The interviewer had heard about the “Toaster Era” but didn’t know what it was attributed to in the first place. More than anything, this whole thing seems like a passing meme about the Warriors’ insane ability to win against any team in the NBA. I really doubt that the Warriors are undefeated solely due to the toaster, but it is nevertheless entertaining to think of this superstition as a reason for their repeated victories.

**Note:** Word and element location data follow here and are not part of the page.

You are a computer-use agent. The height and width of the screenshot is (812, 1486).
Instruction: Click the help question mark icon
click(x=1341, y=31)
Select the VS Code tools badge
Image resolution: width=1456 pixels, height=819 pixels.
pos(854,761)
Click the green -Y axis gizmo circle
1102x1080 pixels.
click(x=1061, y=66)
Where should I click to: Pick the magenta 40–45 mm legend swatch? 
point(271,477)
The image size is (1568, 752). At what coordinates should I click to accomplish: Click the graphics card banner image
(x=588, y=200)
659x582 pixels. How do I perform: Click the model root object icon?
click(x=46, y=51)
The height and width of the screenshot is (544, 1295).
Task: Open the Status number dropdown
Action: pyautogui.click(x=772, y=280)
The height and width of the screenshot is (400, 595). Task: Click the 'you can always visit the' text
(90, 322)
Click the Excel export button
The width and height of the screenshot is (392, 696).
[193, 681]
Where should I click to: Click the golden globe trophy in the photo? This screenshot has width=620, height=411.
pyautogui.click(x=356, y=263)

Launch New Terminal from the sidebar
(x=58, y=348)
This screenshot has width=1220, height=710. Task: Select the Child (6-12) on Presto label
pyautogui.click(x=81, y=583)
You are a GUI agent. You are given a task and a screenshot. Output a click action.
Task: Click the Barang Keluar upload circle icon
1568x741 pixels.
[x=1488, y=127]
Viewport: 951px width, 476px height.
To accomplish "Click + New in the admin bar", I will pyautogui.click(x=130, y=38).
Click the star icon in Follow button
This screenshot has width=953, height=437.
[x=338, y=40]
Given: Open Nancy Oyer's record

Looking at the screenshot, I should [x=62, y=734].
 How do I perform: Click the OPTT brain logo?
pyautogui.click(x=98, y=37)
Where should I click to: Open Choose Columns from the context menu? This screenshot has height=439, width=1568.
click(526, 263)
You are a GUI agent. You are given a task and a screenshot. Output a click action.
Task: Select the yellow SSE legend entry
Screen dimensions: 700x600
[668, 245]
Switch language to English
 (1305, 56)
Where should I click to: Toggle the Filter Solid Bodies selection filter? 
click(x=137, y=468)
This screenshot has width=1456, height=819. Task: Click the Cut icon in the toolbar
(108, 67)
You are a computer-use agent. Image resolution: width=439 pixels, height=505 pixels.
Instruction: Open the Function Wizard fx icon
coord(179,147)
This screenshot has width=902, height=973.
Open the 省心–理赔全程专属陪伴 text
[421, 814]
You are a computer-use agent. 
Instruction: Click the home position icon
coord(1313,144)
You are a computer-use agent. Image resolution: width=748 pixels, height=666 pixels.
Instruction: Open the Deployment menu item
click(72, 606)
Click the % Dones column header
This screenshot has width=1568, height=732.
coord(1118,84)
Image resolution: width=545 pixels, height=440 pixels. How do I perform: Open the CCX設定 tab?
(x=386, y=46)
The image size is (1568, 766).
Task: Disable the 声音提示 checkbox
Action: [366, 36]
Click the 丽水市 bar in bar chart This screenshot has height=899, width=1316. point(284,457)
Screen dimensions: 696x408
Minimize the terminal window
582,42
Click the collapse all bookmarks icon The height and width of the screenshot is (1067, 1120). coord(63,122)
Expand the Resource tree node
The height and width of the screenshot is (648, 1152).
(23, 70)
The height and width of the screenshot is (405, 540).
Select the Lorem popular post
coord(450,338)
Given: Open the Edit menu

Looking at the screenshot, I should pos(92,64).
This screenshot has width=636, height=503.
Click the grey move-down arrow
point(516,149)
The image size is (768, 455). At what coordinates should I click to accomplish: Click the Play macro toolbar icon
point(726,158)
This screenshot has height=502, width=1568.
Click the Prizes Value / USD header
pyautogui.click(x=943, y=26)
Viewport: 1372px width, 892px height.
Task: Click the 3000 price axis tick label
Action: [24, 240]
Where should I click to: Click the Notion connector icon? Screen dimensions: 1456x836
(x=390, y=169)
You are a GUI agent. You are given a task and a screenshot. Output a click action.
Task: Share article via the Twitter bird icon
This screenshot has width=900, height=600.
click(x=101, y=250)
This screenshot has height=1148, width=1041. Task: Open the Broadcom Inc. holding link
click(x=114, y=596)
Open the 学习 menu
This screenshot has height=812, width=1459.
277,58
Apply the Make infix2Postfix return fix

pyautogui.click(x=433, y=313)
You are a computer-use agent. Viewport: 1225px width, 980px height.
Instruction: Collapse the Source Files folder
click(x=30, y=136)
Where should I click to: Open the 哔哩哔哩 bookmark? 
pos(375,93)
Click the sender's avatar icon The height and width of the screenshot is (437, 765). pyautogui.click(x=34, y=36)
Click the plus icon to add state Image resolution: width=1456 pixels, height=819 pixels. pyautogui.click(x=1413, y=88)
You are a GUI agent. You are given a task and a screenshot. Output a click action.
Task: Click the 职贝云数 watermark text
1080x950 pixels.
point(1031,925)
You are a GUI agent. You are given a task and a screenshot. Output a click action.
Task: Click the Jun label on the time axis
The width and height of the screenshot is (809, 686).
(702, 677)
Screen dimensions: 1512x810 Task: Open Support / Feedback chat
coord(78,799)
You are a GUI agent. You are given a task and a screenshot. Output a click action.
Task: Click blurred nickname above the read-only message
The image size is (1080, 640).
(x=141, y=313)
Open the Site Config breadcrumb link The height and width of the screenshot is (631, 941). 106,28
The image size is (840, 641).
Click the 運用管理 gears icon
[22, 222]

This entry was given to the interviewer through digital means. The interviewer asked the informant, Sahit, about any legendary stories in the NBA he knows because of Sahit’s die-hard obsession to the sport. He replied with a certain player’s meteoric rise in the NBA, an era called Linsanity, named for Jeremy Lin


“Linsanity started off as a pretty mundane thing in the NBA. One of the more athletic players, Jeremy Lin was rising through the ranks in early 2012 when players like Kobe Bryant were in their prime and no one had heard of Jeremy Lin before this. Players in the NBA do get better, but no one ever did it as fast as Lin did, until his performance against the Lakers with Kobe at his prime. Just a year before this he was considered a poor player, and even a month before he was seen as a bench player, at best. The day of the Lakers game, it was fair to say that no one expected him to put up even 20 points, let alone 38 points. He even forced Kobe to play for longer than he intended to and still outscored him. This was the pinnacle of Linsanity”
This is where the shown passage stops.